Nothing Gold Can Stay

Nothing Gold Can Stay
Robert Frost, 1874 - 1963

Nature’s first green is gold,
Her hardest hue to hold.
Her early leaf’s a flower;
But only so an hour.
Then leaf subsides to leaf.
So Eden sank to grief,
So dawn goes down to day.
Nothing gold can stay.

This story unravels my thoughts and stitches together my ideas into a palpable mess. This story is about the concept of youth and innocence.

Today I took a sewing machine out of a dusty box that has been stored in my closet since 2009. Months ago I opened the same dusty box and attempted to teach myself how to sew with the intent to decrease world suck via upcycling fabulous thrift store finds. Those many months ago I failed. I could not begin my eco-friendli(er) alternative to shopping at corporate department stores. Why?

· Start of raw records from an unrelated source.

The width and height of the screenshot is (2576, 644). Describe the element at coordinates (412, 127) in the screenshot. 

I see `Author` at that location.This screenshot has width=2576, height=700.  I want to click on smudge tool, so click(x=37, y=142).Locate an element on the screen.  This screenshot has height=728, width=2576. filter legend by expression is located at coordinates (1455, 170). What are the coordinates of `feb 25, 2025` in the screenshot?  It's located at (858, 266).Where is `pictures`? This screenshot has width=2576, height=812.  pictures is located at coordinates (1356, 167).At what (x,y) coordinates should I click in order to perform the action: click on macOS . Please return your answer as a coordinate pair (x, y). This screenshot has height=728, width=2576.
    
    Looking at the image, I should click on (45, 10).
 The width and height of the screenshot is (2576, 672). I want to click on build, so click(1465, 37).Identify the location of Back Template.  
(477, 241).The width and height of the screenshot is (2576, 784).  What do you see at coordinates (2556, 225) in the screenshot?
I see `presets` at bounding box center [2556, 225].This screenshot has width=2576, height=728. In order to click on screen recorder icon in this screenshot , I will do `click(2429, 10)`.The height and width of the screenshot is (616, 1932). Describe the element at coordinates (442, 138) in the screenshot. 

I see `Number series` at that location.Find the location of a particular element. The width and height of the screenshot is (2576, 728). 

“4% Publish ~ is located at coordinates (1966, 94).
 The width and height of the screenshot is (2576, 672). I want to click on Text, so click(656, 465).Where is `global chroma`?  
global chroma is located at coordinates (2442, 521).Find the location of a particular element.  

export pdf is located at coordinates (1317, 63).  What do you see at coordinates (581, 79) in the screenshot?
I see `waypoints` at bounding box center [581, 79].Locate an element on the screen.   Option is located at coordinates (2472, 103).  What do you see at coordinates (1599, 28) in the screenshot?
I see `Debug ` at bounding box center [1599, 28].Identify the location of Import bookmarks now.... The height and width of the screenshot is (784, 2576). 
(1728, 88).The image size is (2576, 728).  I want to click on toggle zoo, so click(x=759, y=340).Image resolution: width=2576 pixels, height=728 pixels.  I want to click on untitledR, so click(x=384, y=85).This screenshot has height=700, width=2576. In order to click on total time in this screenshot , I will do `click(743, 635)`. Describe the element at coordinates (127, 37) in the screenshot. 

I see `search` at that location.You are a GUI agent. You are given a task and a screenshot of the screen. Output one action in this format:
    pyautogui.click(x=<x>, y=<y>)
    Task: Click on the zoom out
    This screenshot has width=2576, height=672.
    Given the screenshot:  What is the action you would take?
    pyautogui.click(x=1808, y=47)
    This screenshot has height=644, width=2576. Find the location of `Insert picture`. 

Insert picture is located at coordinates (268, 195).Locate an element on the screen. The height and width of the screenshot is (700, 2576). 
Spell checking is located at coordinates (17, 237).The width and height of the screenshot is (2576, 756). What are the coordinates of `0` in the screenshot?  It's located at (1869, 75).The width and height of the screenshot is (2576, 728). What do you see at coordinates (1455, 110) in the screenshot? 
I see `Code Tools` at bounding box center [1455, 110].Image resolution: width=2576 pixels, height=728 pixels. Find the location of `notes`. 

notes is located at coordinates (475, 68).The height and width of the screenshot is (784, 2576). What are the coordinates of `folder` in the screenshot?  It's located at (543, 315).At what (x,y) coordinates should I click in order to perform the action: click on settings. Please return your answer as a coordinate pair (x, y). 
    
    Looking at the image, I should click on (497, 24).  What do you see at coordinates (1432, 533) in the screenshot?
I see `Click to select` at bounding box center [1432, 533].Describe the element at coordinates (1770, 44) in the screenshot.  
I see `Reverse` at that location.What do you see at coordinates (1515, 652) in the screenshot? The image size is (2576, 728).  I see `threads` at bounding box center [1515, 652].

The bobbin, my friends. The bobbin.

There is this step just before you can begin sewing where you must raise the bobbin thread. After repeated failure, I abandoned my ambitious effort and retired that sewing machine back to its home (aka dusty box in the closet).

Today when I released that remarkable piece of technology from its home, the bobbin thread was raised in 30 minutes (thanks to the Googling and logic skills of my partner).

This sewing machine reminded me of a journey I recently began to better understand how food gets to our tables and how clothes get into our closets.

By the time our things enter our lives they have encountered possibly hundreds of human hands, traveled thousands of miles, and created environmental and economic ripple effects.

I was 18 years old when I discovered the relationship between corruption, hatred, greed and globalization. When I realized Christopher Columbus was a colonizer and war = death. Consequently, I was pinned down for 3 [long and complicated] years by harsh realizations, intensive critical thinking, self-reflection, and severe bouts of cynicism. Seeing and learning about extreme poverty, genocide, colonization, and a host of other prominent social issues was…awful. However, my 18-year affair with ignorance (or innocence) allowed me maintain a semblance of safety, happiness, and fearlessness. A privilege I am grateful for. 

Many people, young people, do not/cannot hold onto innocence for 18 years. Many children, teenagers, and young adults forgo “traditional” childhoods full of play, imagination, and learning, to sew garments in sweatshops and pick fruits and vegetables in sunbaked fields. Globalization paved a path for capitalism to dominant foreign markets. And globalization demands the production and overconsumption of things.

In general, humanity values innocence. But we do not always do a good job of protecting innocence [at all stages and ages of life]. So, globalized capitalism has made humans further guilty of destroying innocence.

Be mindful of who made your clothing and picked your fruits and veggies; of how goods get to your closet and table.